Per Giorgio, 20 anni, la storia d’amore con il Lecce nasce nella stagione 2004/’05: “Quell’anno frequentavo il primo anno delle Elementari e, oltre a leggere e a scrivere, iniziai ad appassionarmi al calcio. La Roma, la squadra della mia famiglia, se la passava male ed io, innamoratomi delle azioni e delle partite spettacolari del Lecce di Zeman viste in televisione, sposai quasi inconsapevolmente la causa salentina. Di quella stagione mi sono rimaste impresse due partite su tutte, il 3-3 a Roma con la Lazio, con quella magnifica maglia verde che vorrei tanto rivedere, e la rocambolesca ed inaspettata sconfitta contro l’Udinese 3-4. Lì iniziai a capire che quella era la squadra adatta a me. Spettacolare, matta, con un gioco fantastico ed una tifoseria sempre pronta a sostenerla, anche in caso di sconfitta. Anche se di Roma, volevo sentirmi il più possibile vicino alla squadra. Da piccolo ritagliavo gli articoli di giornale che riguardassero il Lecce: ho ancora quello della vittoria ai Play-off del 2008 contro l’AlbinoLeffe. La voglia di andare allo stadio è sempre stata tanta, ma purtroppo nessuno mi voleva accompagnare. Mio padre neanche la Roma andava a vedere allo stadio, figurarsi il Lecce… Inoltre, la tessera del tifoso ha bloccato le mie possibilità per anni. L’anno scorso, oramai maggiorenne, mi sono detto che fosse l’occasione giusta: così il 22 aprile a Perugia c’ero anche io, accompagnato dalla mia ragazza. Fu una trasferta indimenticabile, sotto un diluvio colossale. Nella prossima annata di A, voglio riuscire ad andare per la prima volta al Via del Mare!”.

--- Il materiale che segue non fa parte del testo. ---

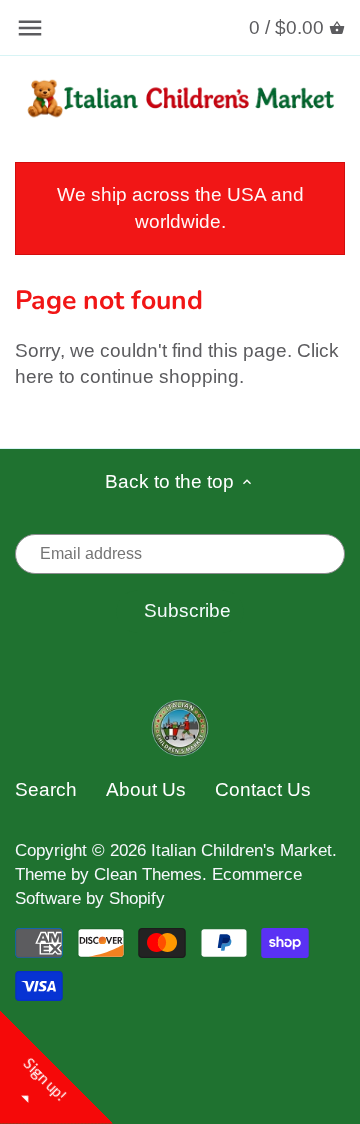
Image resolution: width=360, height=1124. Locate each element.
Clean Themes (148, 874)
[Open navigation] (30, 28)
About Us (146, 789)
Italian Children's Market (241, 850)
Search (46, 789)
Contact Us (263, 789)
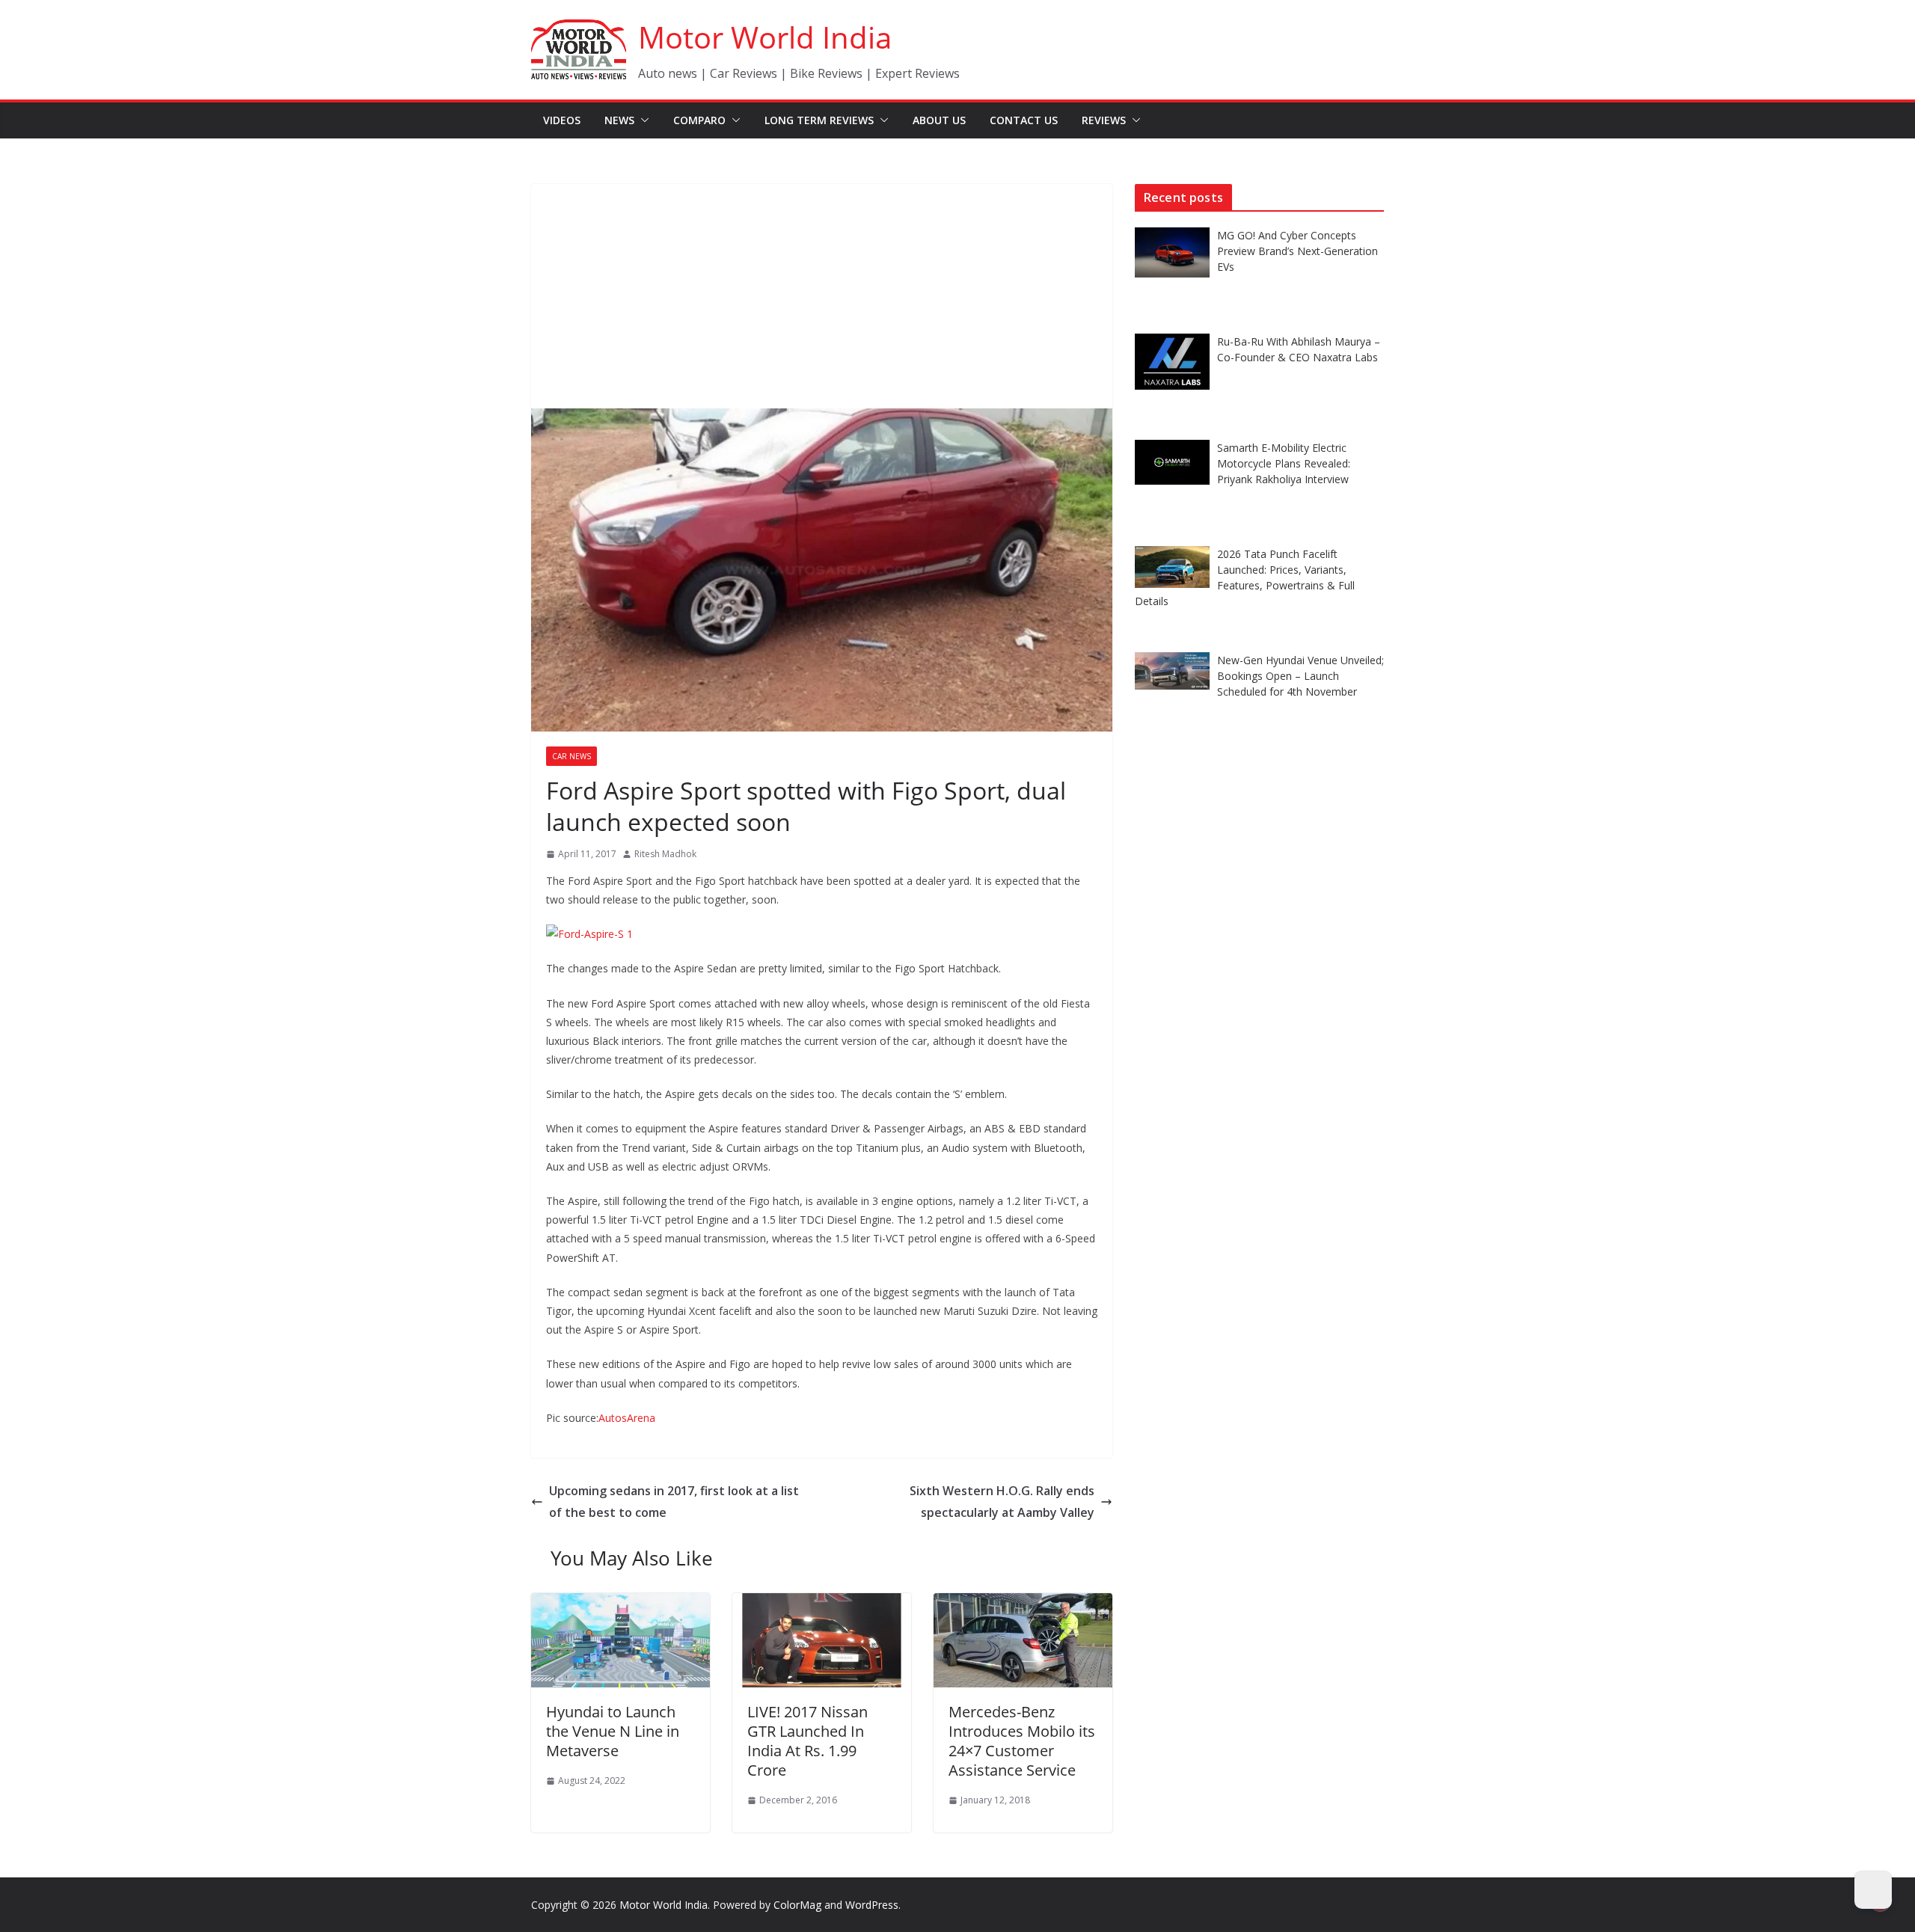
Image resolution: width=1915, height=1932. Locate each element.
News (619, 120)
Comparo (699, 120)
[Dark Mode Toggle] (1873, 1890)
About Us (939, 120)
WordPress (871, 1905)
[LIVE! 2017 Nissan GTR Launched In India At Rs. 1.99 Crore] (821, 1603)
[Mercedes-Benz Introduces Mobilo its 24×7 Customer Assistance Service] (1023, 1603)
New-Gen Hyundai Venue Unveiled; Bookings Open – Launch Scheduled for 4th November (1300, 676)
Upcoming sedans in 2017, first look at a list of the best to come (674, 1501)
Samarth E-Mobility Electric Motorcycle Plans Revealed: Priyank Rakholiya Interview (1283, 463)
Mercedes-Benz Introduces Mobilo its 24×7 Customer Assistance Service (1022, 1741)
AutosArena (626, 1418)
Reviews (1104, 120)
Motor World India (765, 37)
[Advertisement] (821, 296)
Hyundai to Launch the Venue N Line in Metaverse (612, 1731)
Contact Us (1024, 120)
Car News (571, 756)
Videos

“C’è sempre stata grande curiosità da parte di tutti – prosegue Giorgio – sulla mia scelta di tifare Lecce: soprattutto negli anni della Serie C in tanti non capivano, e non capiscono tuttora, come facessi a non tifare per una squadra di vertice. Mi reputano un nostalgico di un tempo che non tornerà più, un romantico ed è quello che probabilmente sono. Per anni sono stato chiamato semplicemente ‘Lecce’ da praticamente tutto il quartiere e, a parte le prese in giro e gli sfottò che ho ricevuto, devo dire che i romanisti mi hanno supportato. Soprattutto dopo l’affare che portò Cassetti e Vucinic a Roma, è nato un vero e proprio rispetto e gemellaggio. È più difficile farsi capire da chi in una piazza come Roma sceglie di tifare la Juventus o una delle milanesi. Purtroppo molti vivono il calcio solo per seguire chi vince, io questo non lo capirò mai. Mio padre si rassegnò quasi subito, capì che oramai il calcio per me non sarebbe più stato giallorosso, ma… giallurussu”.